S9 has brought back the headphone jack – which is otherwise extinct in other high-end phones – with enhanced stereo surround sound to boot. In S9, you can unlock your phone with facial recognition, iris scanning, or a combination of both, both techniques being derived from separate capabilities in S8, but are now both supported in S9.
Here are the main differences between S9 (and S9 plus): Display: 5.8 inch (6.2 inch); weight: 163g (189g); camera: single 12-megapixel (dual 12-megapixel); random access memory (RAM): 4GB (6GB); storage: 64GB (128GB); and battery: 3,000 mAh (3,500 mAh).
“Despite these incremental innovations, Samsung will have to smartly leverage its brand and marketing machine to correctly position the new smartphones to a target audience,” said Forrester analyst Thomas Husson.
Global smartphone sales fell by 6.3 percent in the fourth quarter due to slower than expected Christmas sales, according to research firm IDC.
Overall global smartphone sales for 2017 were virtually flat — down 0.1 percent at 1.47 billion units — as phone makers struggled to come up with innovations that encourage customers to upgrade their devices.
– Cost concerns –
Samsung suffered a humiliating recall of its Galaxy Note 7 device in 2016 after several devices exploded, but its Galaxy 8 smartphone was a consumer and critical success.
While it kept its lead over Apple as the world’s biggest seller of smartphones in 2017 with a 21.6 percent market share, up from 21.1 percent in the previous year, Samsung faces stiffer competition from Chinese rivals like Huawei and Xiaomi that offer cheaper handsets with many high-end features.
The S9 will sell for 859 euros ($1,055), a price which analysts warned could turn off many consumers.

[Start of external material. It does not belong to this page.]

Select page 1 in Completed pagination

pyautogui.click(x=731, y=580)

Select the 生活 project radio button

While the S9’s camera is “markedly different” in quality from older smartphones that people already own “consumers may delay purchase because of rising flagship prices,” IHS Markit said in a research note.

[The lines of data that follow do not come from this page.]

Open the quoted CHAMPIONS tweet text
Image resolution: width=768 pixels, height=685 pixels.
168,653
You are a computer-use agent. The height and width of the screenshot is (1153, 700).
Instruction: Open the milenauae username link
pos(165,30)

“Samsung must work hard to market the benefits of these designs to counter negative pricing perception.”
Huawei unveiled a new laptop and tablet in Barcelona earlier on Sunday but will present its new flagship smartphone — the P20 — on March 27 in Paris.
Thomas said this will allow it to “fine tune its marketing message based on how the new Samsung S9 devices are perceived by consumers”.
Earlier on Sunday South Korea’s LG unveiled the V30S — an updated version of its flagship V30 smartphone launched six months ago — which features higher memory and artificial intelligence-based technologies that focus on photos and voice recognition.